【書評】『PARマンの情熱的な日々 どこへでも飛んでいく編』藤子不二雄(A)著/集英社/1600円+税
【評者】坪内祐三(評論家)
書評の世界で私が不満に思っているのは、コミックエッセイは一つのジャンルとして確立しているのに(例えば私はグレゴリ青山のファンだ)、その種の本が書評で殆ど取りあげられないことだ。
だから私はこの『PARマンの情熱的な日々』に神保町のゴヒイキの店で初めて出会った。そして帯に「待望の第4弾!!」とあるので驚いたが、その店はマンガ関係がさほど揃っていないので、三省堂書店に向かった。
三省堂書店本店のマンガコーナーはとても充実しているのだが、今度は広すぎて自分で探せず、検索機に頼ってようやく残りの三巻をゲットした(第一巻は二〇一〇年の九月に刊行されていた──ということは私は四年半も知らずにいたのだ)。
いやぁ、期待通りと言おうか、期待以上の面白さだ。本書の見どころ読みどころはたくさんあるが、その内の一つは著者が大のパーティー好きなことだ。『ジョジョの奇妙な冒険』で知られる荒木飛呂彦のパーティーにも出かける。「ワシはあまり荒木飛呂彦さんとおつきあいがない。それなのに何故でかけたのか」。それは『ジョジョの奇妙な冒険』が大好きだからだ。
だが超満員の会場で、「ワシの知っているヒトは誰もいない」。もう帰ろうかな、と思っていたら、知人を一人見つけた。しかも彼は手招きをしてくれている。「あのちばてつや氏!!」だ。そして壇上で荒木飛呂彦と対面し、スピーチをした。
私の世代にスタジオゼロの名前は懐かしい。
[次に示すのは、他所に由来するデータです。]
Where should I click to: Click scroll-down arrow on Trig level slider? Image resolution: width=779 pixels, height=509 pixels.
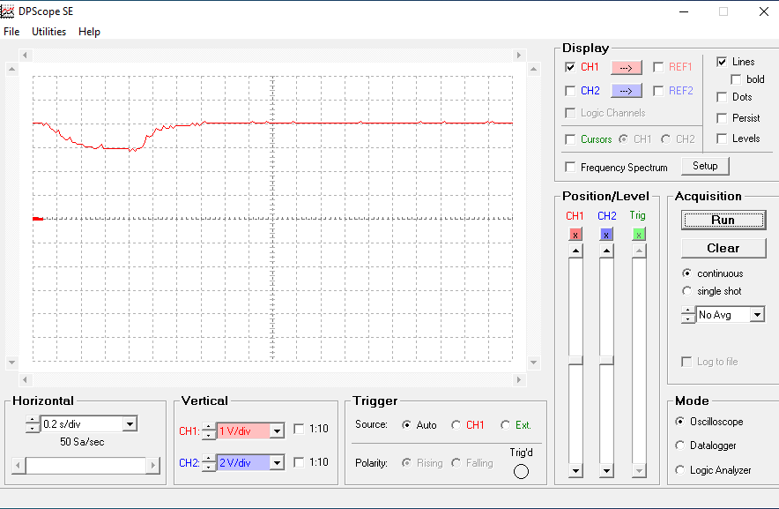tap(639, 470)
テレビアニメの『オバケのQ太郎』を製作していたスタジオだ。今の仕事場はそのスタジオのあった新宿十二社の近くにあるから出勤途中にその跡地(当時は四階建てだったが今は十四階建てのビルになっている)を通るたびに思い出がわいてくる。オバQを始めとするヒット作の連発で最盛期には八十名もいて、屋上にまで部屋を作ってしまう。
ところで連休の読書タイムに読んでいる本がWゴールディングの『蠅の王』であるのがシブい。